THE INPUT:
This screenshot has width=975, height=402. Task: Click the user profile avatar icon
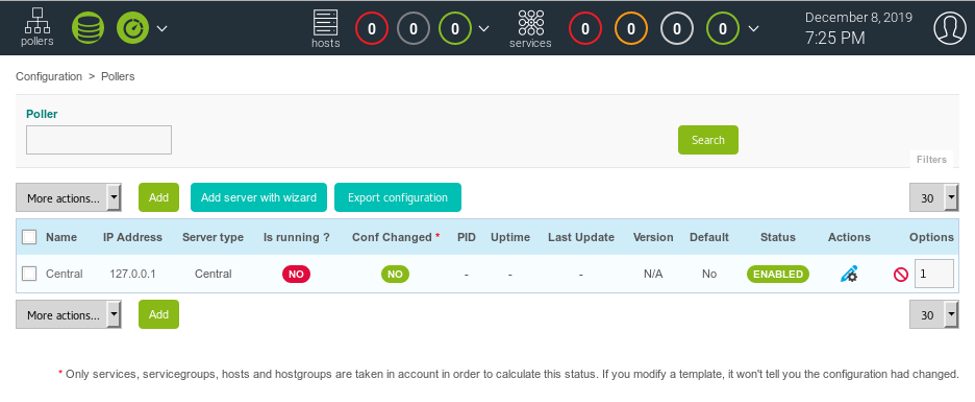click(x=949, y=28)
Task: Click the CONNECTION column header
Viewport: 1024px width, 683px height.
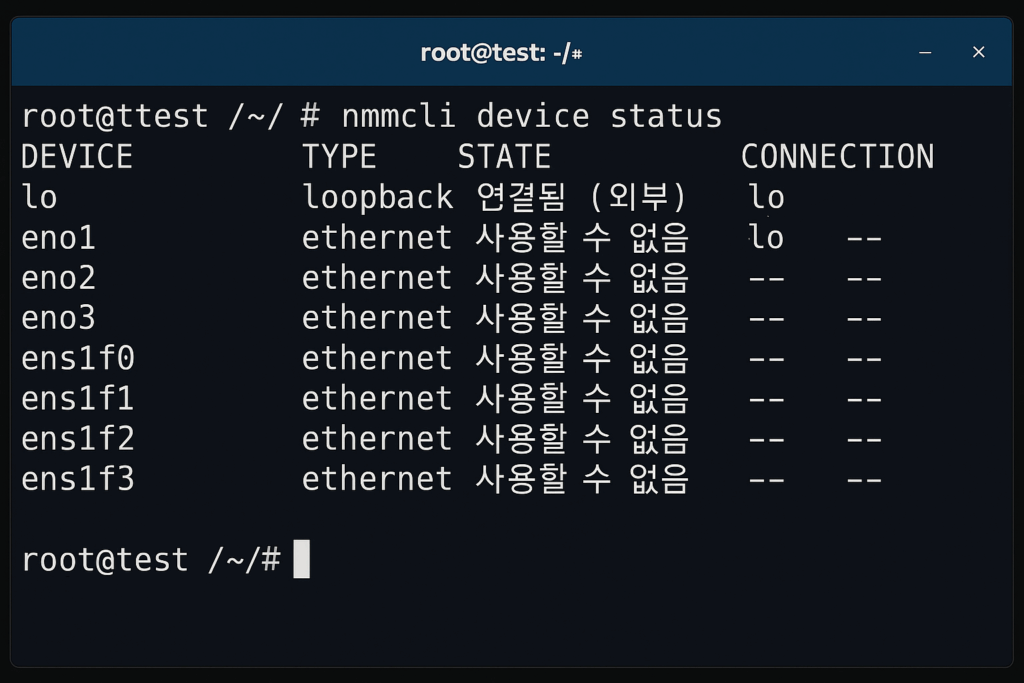Action: coord(836,157)
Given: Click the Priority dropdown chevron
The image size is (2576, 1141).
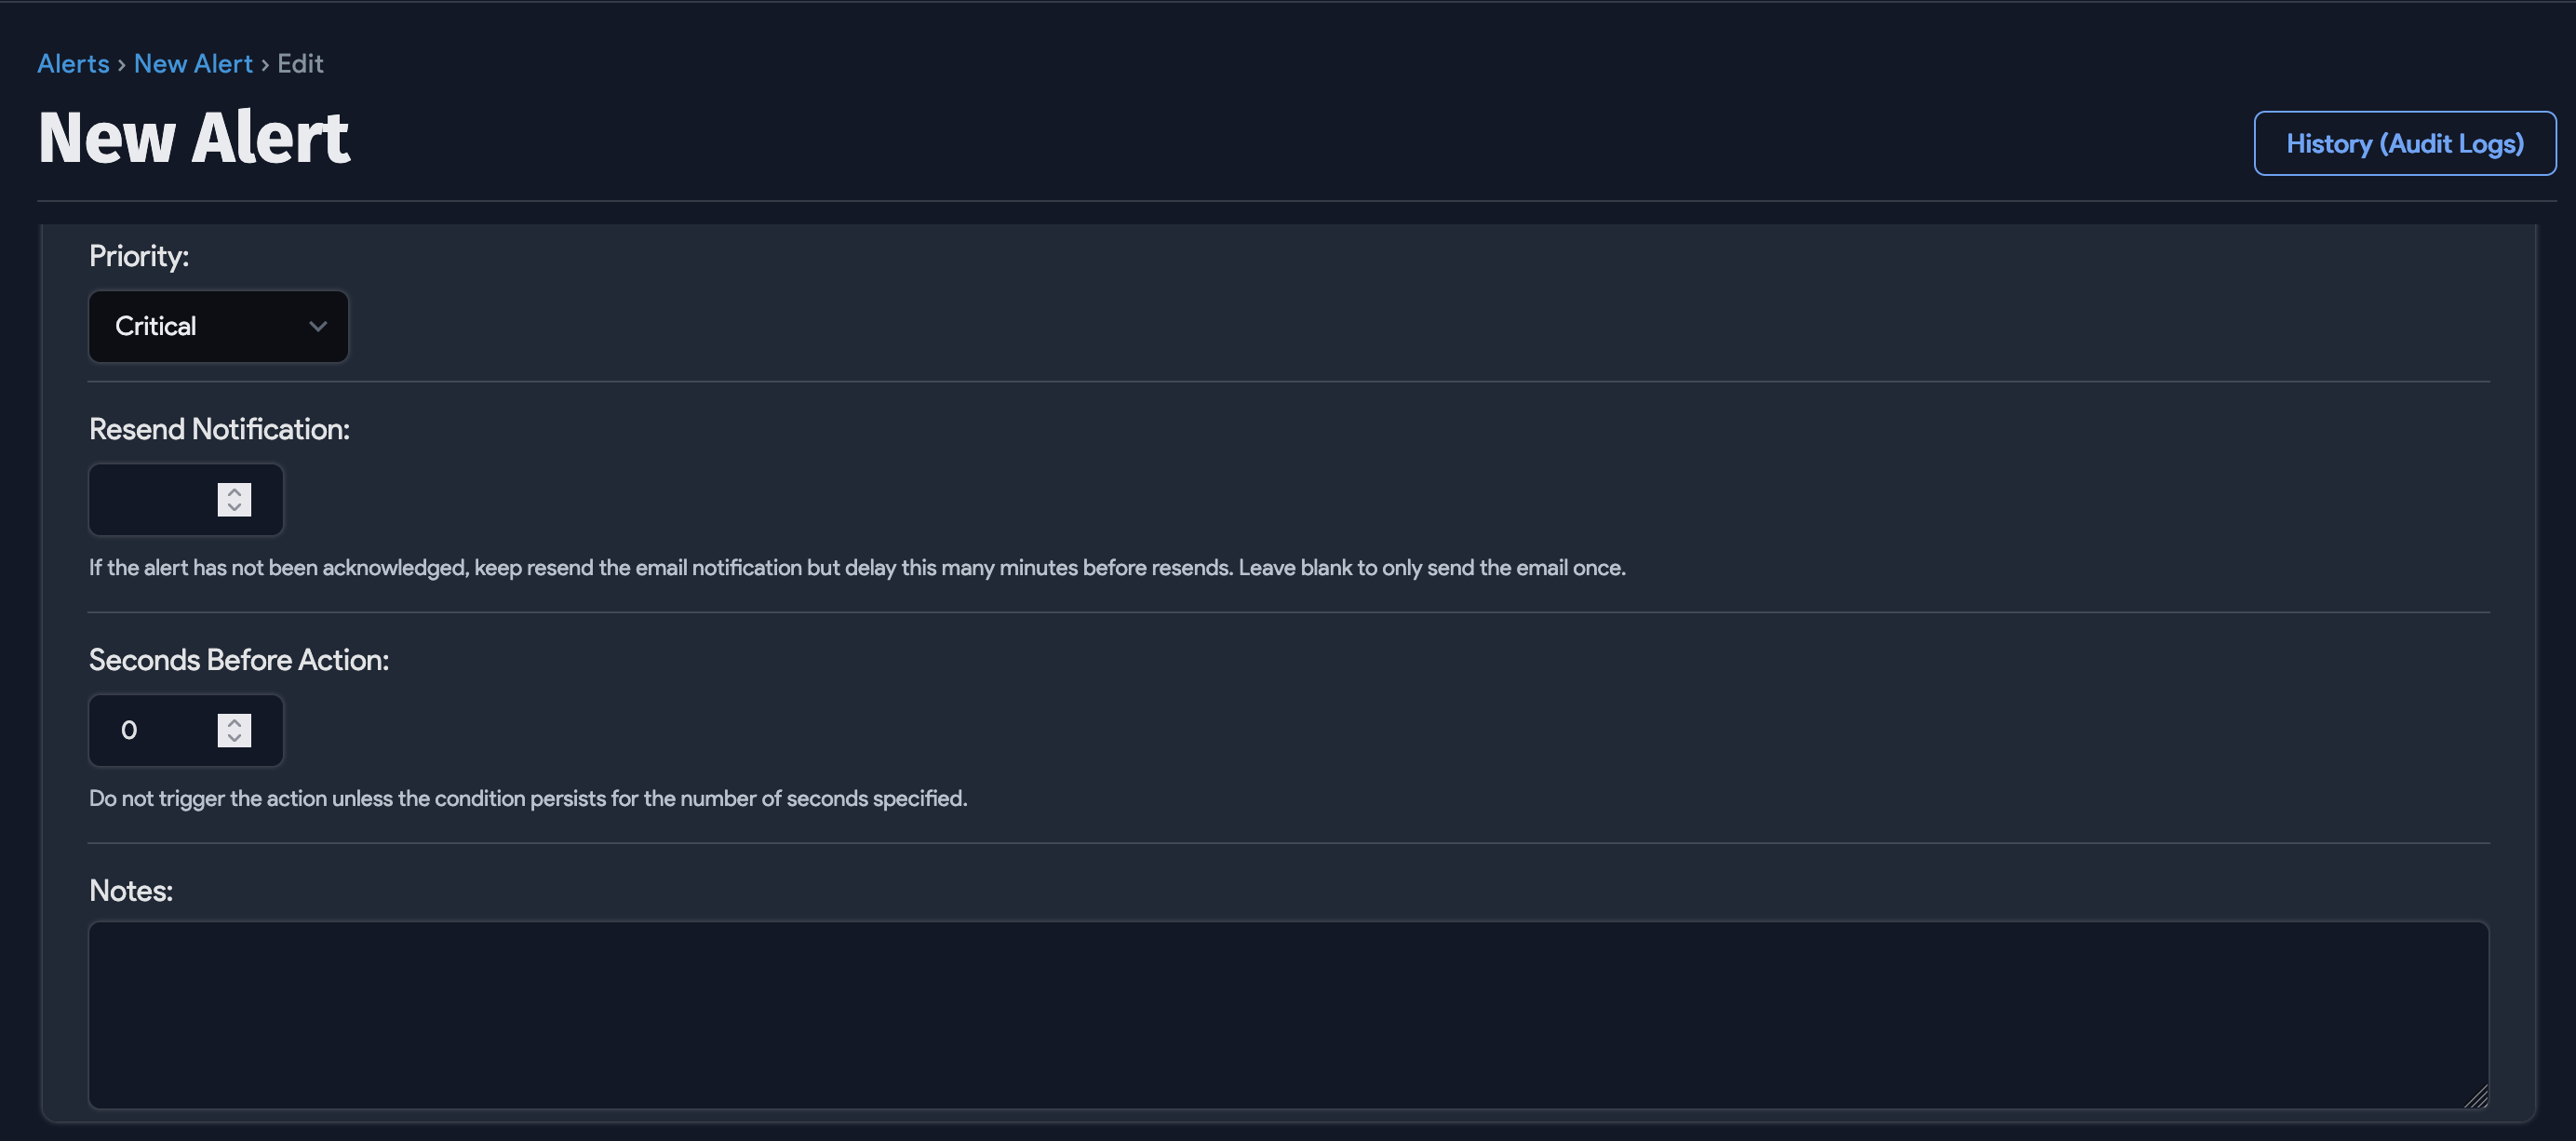Looking at the screenshot, I should coord(316,326).

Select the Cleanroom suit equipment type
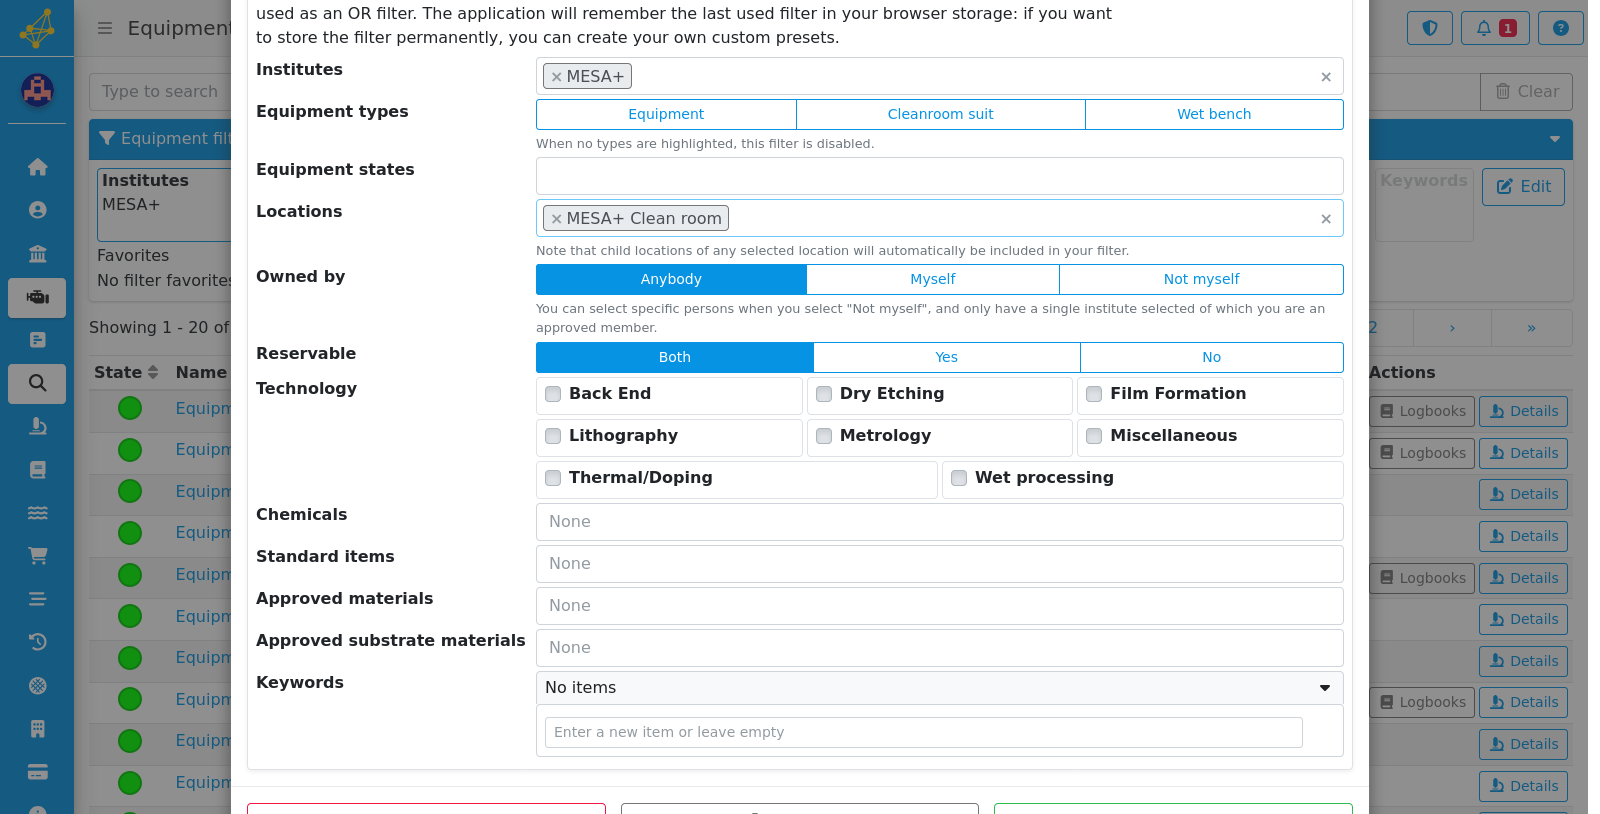tap(940, 115)
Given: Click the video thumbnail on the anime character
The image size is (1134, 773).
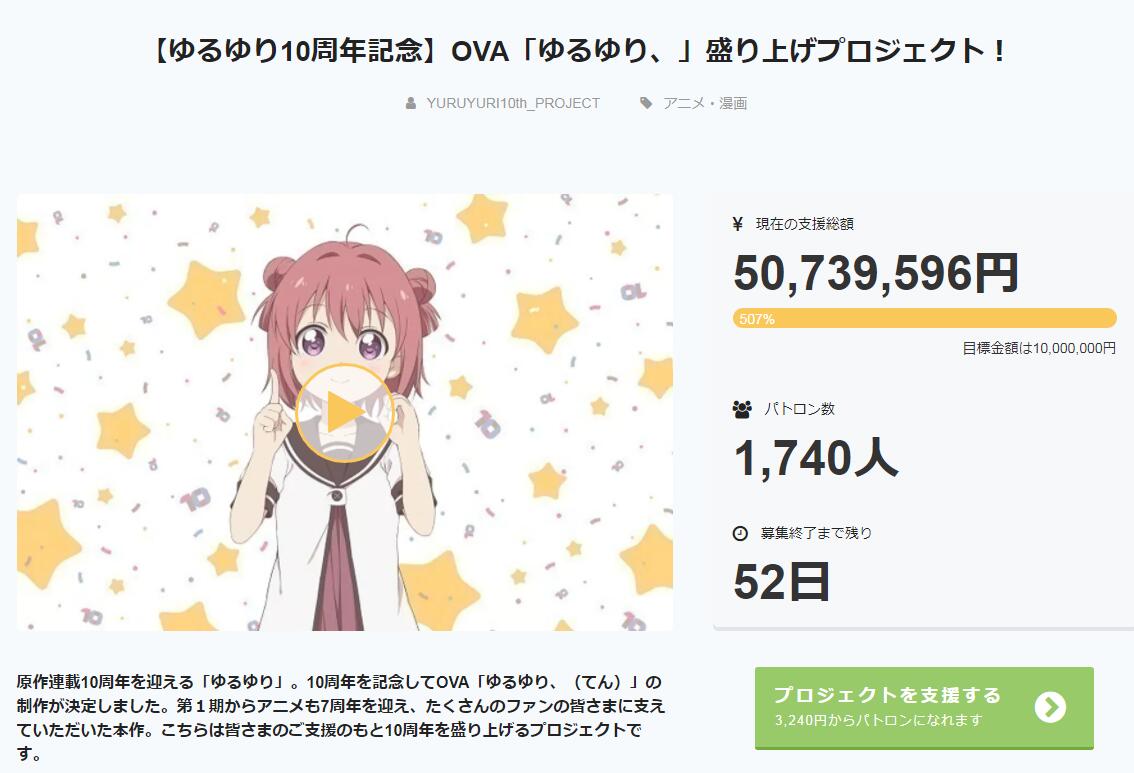Looking at the screenshot, I should click(x=344, y=412).
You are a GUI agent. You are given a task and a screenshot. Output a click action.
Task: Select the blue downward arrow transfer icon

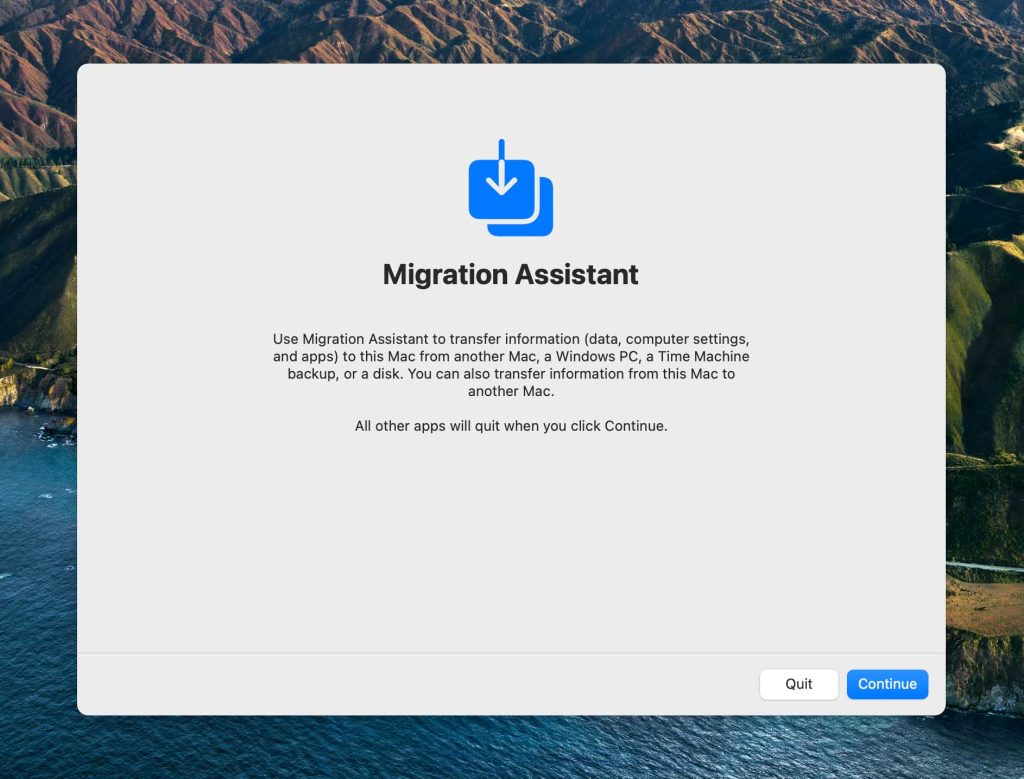508,185
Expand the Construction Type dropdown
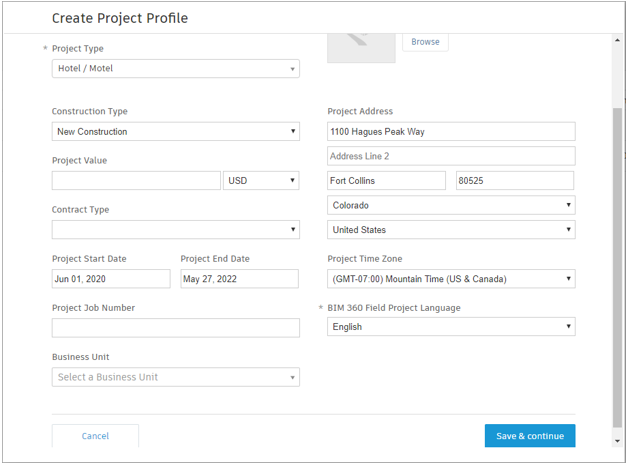Viewport: 628px width, 464px height. pyautogui.click(x=175, y=132)
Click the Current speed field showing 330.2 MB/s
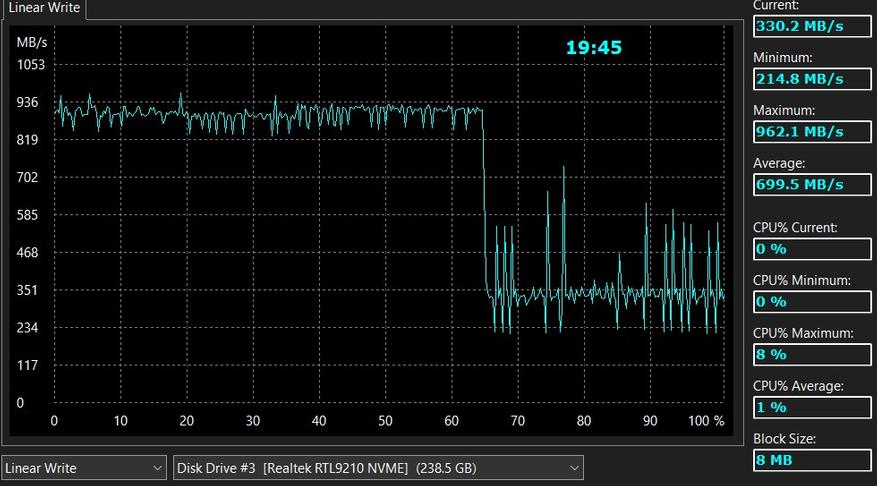This screenshot has height=486, width=877. pyautogui.click(x=812, y=26)
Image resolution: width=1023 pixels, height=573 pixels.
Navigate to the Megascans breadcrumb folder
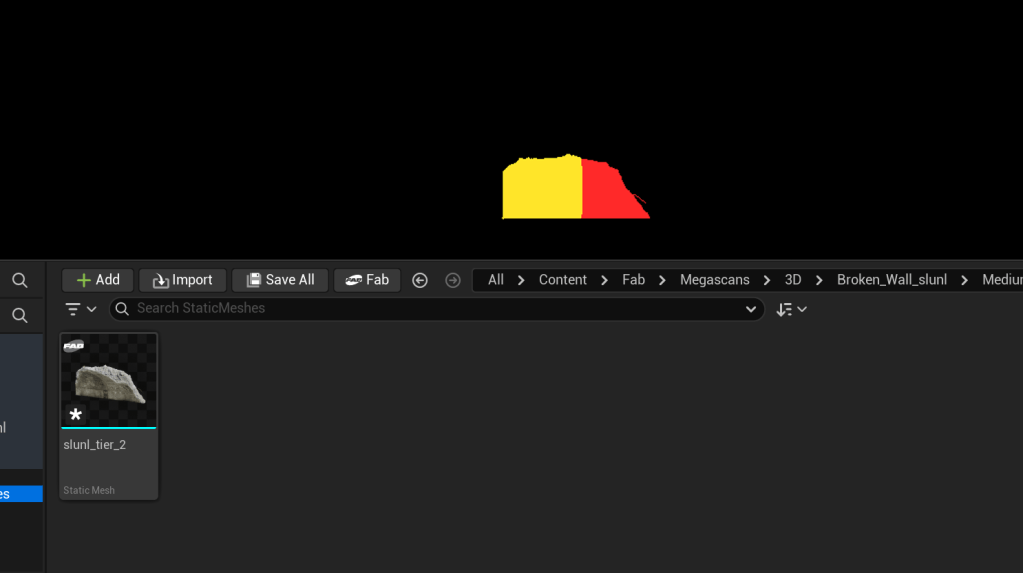click(x=714, y=280)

WHAT TO PRODUCE: Reproduce all of the rows above verbatim, omitting the pictures.

EXPECTED ANSWER:
This screenshot has width=975, height=402. Task: Click the user profile avatar icon
click(x=949, y=28)
Task: Click the CONNECTION column header
Viewport: 1024px width, 683px height.
Action: coord(836,157)
Given: Click the Priority dropdown chevron
The image size is (2576, 1141).
Looking at the screenshot, I should coord(316,326).

Select the Cleanroom suit equipment type
tap(940, 115)
Given: Click the video thumbnail on the anime character
The image size is (1134, 773).
Looking at the screenshot, I should click(x=344, y=412).
You are a GUI agent. You are given a task and a screenshot. Output a click action.
Task: Select the blue downward arrow transfer icon

508,185
Expand the Construction Type dropdown
Viewport: 628px width, 464px height. pyautogui.click(x=175, y=132)
Click the Current speed field showing 330.2 MB/s
This screenshot has height=486, width=877. pyautogui.click(x=812, y=26)
Image resolution: width=1023 pixels, height=573 pixels.
Navigate to the Megascans breadcrumb folder
click(x=714, y=280)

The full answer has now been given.